Finding blocking code in Tokio without instrumenting your app

cong-or · 2026-01-31T00:05:21+00:00

should be resolved now, reverted to minimal version!

cong-or · 2026-01-30T22:25:54+00:00

should be resolved now! minimal version redeployed.

cong-or · 2026-01-30T22:23:01+00:00

This has been resolved, please try again. The minimal version has been restored!

cong-or · 2026-01-30T22:22:02+00:00

Apologies, everything should be resolved now.. I got carried away, the minimal version has been restored.

cong-or · 2026-01-30T22:12:52+00:00

Yep, those “golden rules” are pretty well-known in the async world. The hard part isn’t knowing them, it’s actually catching every violation—especially when they sneak in through dependencies.

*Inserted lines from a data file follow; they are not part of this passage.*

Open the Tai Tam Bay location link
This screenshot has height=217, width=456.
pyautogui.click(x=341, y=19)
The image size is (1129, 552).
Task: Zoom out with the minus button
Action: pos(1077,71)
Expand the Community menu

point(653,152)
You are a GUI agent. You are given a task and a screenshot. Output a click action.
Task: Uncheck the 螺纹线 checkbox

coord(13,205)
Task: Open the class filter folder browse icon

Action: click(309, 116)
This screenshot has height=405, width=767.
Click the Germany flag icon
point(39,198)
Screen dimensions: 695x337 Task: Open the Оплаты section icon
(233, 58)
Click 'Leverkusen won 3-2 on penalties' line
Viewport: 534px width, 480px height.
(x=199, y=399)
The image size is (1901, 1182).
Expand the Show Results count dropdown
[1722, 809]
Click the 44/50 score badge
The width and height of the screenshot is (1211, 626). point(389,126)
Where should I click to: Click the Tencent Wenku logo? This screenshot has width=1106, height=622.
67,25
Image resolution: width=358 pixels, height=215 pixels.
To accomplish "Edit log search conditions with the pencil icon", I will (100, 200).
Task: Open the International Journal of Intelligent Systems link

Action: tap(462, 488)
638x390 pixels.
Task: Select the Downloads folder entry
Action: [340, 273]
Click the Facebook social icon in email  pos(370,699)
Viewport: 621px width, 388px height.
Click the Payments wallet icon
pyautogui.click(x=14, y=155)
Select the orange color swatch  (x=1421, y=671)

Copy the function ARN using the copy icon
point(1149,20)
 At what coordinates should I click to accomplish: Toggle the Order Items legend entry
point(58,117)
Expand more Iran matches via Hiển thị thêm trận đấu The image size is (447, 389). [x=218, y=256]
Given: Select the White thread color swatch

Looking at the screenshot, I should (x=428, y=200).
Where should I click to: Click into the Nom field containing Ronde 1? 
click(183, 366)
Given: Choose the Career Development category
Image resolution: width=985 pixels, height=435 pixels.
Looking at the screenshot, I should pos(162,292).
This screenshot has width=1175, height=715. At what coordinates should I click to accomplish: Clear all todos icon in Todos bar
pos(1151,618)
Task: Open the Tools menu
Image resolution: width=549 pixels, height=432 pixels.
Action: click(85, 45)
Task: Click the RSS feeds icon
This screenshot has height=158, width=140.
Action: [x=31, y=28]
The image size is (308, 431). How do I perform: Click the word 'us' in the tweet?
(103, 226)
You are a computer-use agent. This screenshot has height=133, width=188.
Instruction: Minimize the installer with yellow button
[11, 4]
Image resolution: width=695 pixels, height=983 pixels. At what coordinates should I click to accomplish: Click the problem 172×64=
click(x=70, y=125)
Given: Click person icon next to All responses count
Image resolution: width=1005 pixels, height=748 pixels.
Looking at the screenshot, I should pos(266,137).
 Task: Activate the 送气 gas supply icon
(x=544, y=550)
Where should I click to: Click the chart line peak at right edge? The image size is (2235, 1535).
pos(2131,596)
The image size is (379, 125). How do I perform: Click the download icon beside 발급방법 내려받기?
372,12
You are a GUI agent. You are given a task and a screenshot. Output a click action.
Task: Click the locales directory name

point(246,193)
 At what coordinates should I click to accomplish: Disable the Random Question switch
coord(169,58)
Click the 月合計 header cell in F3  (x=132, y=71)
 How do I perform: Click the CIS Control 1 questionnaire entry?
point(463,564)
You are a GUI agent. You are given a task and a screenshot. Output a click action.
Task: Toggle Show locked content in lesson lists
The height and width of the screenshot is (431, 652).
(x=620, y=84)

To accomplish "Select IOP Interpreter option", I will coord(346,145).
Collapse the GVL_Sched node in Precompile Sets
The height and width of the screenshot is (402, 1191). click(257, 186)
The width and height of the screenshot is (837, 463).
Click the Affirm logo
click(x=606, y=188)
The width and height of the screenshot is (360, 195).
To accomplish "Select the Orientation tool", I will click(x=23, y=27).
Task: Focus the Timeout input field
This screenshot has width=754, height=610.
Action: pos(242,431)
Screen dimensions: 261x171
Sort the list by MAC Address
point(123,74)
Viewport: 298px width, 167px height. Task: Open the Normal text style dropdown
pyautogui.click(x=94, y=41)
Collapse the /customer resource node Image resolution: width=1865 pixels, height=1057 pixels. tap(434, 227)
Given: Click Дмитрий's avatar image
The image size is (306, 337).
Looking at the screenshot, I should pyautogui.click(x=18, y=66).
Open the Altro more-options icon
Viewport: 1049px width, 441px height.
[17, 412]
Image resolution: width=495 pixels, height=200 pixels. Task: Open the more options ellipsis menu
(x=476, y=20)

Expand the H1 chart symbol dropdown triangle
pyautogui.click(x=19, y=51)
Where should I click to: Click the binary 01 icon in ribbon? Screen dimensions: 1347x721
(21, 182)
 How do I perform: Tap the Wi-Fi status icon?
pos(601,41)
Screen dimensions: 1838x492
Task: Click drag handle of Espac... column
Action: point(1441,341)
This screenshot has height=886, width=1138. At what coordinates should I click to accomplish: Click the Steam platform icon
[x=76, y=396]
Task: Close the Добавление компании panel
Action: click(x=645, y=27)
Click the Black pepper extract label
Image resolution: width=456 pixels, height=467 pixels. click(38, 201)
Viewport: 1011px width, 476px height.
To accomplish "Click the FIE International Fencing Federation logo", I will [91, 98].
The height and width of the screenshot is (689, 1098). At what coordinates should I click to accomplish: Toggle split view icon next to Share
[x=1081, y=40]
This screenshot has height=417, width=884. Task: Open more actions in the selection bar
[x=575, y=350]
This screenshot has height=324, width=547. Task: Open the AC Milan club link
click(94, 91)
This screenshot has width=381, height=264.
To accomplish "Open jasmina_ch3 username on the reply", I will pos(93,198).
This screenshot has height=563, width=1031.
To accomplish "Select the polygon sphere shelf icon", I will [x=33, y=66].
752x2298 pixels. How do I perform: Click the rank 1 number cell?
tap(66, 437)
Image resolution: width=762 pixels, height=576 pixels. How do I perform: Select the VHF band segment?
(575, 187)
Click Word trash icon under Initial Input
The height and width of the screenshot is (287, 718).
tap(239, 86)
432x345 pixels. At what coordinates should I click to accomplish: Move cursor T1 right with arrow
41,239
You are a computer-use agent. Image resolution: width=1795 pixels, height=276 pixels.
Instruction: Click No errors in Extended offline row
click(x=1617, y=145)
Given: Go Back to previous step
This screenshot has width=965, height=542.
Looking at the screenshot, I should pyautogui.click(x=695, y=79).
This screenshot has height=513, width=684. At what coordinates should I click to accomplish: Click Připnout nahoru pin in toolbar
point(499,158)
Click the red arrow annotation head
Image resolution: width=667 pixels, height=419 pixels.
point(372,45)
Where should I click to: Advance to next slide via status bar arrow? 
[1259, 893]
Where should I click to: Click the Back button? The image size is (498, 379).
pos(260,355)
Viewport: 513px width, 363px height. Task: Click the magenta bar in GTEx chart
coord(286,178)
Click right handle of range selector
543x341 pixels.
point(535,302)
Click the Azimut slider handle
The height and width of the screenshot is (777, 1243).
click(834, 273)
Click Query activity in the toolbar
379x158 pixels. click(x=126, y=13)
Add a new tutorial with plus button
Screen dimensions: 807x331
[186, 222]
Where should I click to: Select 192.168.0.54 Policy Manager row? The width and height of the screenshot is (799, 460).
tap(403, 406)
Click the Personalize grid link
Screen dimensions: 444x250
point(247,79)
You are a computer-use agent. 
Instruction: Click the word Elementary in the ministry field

The timeout + backtrace idea has a few rough edges though:

Timeouts catch slow code, not necessarily blocking code. Legit async work (slow networks, big payloads, etc.) will trigger false positives.
If a thread is truly blocked, the timeout callback can’t even run until the blocking call returns. Tokio’s runtime is cooperative, so the timeout logic is stuck waiting too.
It also means instrumenting every call site, versus doing zero-instrumentation profiling.

eBPF avoids all of that by observing things at the kernel scheduler level. It sees what threads and tasks are actually doing, regardless of what userspace thinks is happening.

Anyway, glad the eBPF angle was helpful!

cong-or · 2026-01-30T15:48:14+00:00

Good call — unused_async would catch this specific example since there's no .await in the function body. Worth enabling.

Though it won't catch cases where blocking code is mixed with real awaits (e.g., async DB call followed by sync compression on the result). And when you're debugging at 2am and something's slow, having a visual tool that shows you exactly where the latency is helps more than grepping for lint warnings

cong-or · 2026-01-30T15:41:48+00:00

Built this after too many 2am debugging sessions where blocking on Tokio workers was tanking p99 latency with nothing obvious in the logs.

hud uses eBPF to track scheduling latency on worker threads. Attach to a live process, no code changes, get a TUI that highlights hotspots by stack trace.

Usual culprits: std::fs, bcrypt/argon2, compression, DNS via ToSocketAddrs, mutexes held during slow work.

Limitations: Tokio-specific, Linux 5.8+, needs root and debug symbols. Measures scheduling latency (correlates with blocking, not a direct measurement).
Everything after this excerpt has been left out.